_Trecho selecionado_:
"""

É hoje consensual que uma das medidas mais eficazes será a suspensão temporária dos direitos de propriedade intelectual sobre as patentes da vacina para a covid por parte das grandes empresas farmacêuticas. Esta suspensão tornaria a produção de vacinas mais global, mais rápida e mais barata. E assim mais rapidamente se atingiria a imunidade de grupo global. Para além da justiça sanitária que essa suspensão permitiria, há outras boas razões para a defender. Por um lado, os direitos de patente foram criados para estimular a concorrência em tempos normais. Os tempos de pandemia são tempos excepcionais que, em vez de concorrência e rivalidade, exigem convergência e solidariedade. Por outro lado, as empresas farmacêuticas já embolsaram bilhões de euros de dinheiros públicos a título de financiamento para fomentar a pesquisa e o desenvolvimento mais rápido das vacinas. Acresce que há precedentes de suspensão das patentes, não só no caso dos retrovirais para controle do HIV, como no caso da penicilina durante a Segunda Guerra Mundial. Se estivéssemos numa guerra convencional, certamente a produção a distribuição de armas não estaria entregue ao controle das empresas privadas que as produzem. O Estado certamente interviria. Não estamos numa guerra convencional, mas os danos que ela causa na vida e no bem-estar das populações podem vir a ser similares (quase três milhões de mortos até hoje).

Não admira, pois, que exista hoje uma vasta coligação global de organizações não-governamentais, Estados e agências da ONU em favor do reconhecimento da saúde como um bem público e não como um negócio, e a consequente suspensão temporária dos direitos de patentes. Muito além das vacinas, este movimento global incide na luta pelo acesso de todos à saúde, pela transparência e controle público dos fundos públicos envolvidos na produção de medicamentos e de vacinas. Por sua vez, cerca de 100 países, liderados pela Índia e pela África do Sul, já solicitaram à Organização Mundial do Comércio a suspensão dos direitos de patente referentes às vacinas. Entre estes países não se encontram os países do Norte Global. Por essa razão, a iniciativa da Organização Mundial de Saúde para garantir o acesso global à vacina (COVAX) está destinada a fracassar.

"""

_Dados fornecidos_:
"""

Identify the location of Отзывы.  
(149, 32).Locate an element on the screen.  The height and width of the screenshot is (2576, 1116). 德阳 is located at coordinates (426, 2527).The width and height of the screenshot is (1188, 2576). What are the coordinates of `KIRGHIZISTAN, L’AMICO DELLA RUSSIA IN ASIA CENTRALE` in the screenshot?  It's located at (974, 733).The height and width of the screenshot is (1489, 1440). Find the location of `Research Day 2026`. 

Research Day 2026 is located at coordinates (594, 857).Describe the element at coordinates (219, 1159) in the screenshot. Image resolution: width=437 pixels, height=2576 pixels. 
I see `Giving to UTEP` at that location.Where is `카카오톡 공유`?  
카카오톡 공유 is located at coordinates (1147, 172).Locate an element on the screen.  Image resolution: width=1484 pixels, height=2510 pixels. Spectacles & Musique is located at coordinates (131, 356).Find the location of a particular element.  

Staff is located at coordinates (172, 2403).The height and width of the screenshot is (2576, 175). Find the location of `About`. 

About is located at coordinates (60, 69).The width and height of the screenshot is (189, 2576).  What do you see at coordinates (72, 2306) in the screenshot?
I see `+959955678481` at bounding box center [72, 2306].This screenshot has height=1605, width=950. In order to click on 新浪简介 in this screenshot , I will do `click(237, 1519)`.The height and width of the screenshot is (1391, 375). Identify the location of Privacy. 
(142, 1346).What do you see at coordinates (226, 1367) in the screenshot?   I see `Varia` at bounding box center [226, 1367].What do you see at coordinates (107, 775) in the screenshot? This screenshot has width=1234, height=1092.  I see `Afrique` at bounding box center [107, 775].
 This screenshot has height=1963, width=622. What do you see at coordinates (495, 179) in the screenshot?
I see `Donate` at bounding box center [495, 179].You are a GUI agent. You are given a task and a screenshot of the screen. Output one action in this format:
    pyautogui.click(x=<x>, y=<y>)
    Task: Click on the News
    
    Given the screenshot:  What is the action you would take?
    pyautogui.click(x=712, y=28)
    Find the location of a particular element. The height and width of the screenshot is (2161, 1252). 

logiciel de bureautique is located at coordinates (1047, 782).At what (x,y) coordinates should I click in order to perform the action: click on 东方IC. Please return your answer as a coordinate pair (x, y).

"""

_Instruções_:
[a] Liste os tipos de integrantes que o trecho sobre as patentes das vacinas atribui à vasta coligação global a favor da saúde como bem público.
[b] Responda, com base no trecho sobre as patentes das vacinas:
(i) Para que foram criados os direitos de patente?
(ii) Em que período houve suspensão das patentes no caso da penicilina?
(iii) Quantos países solicitaram à Organização Mundial do Comércio a suspensão dos direitos de patente referentes às vacinas?
[c] Reproduza, sem alterações, tudo o que vai de "Não admira, pois, que" até "destinada a fracassar." no trecho sobre as patentes das vacinas.

_Respostas em sequência_:
[a]
- Organizações não-governamentais
- Estados
- Agências da ONU

[b]
(i) Para estimular a concorrência em tempos normais.
(ii) Durante a Segunda Guerra Mundial.
(iii) Cerca de 100 países.

[c]
Não admira, pois, que exista hoje uma vasta coligação global de organizações não-governamentais, Estados e agências da ONU em favor do reconhecimento da saúde como um bem público e não como um negócio, e a consequente suspensão temporária dos direitos de patentes. Muito além das vacinas, este movimento global incide na luta pelo acesso de todos à saúde, pela transparência e controle público dos fundos públicos envolvidos na produção de medicamentos e de vacinas. Por sua vez, cerca de 100 países, liderados pela Índia e pela África do Sul, já solicitaram à Organização Mundial do Comércio a suspensão dos direitos de patente referentes às vacinas. Entre estes países não se encontram os países do Norte Global. Por essa razão, a iniciativa da Organização Mundial de Saúde para garantir o acesso global à vacina (COVAX) está destinada a fracassar.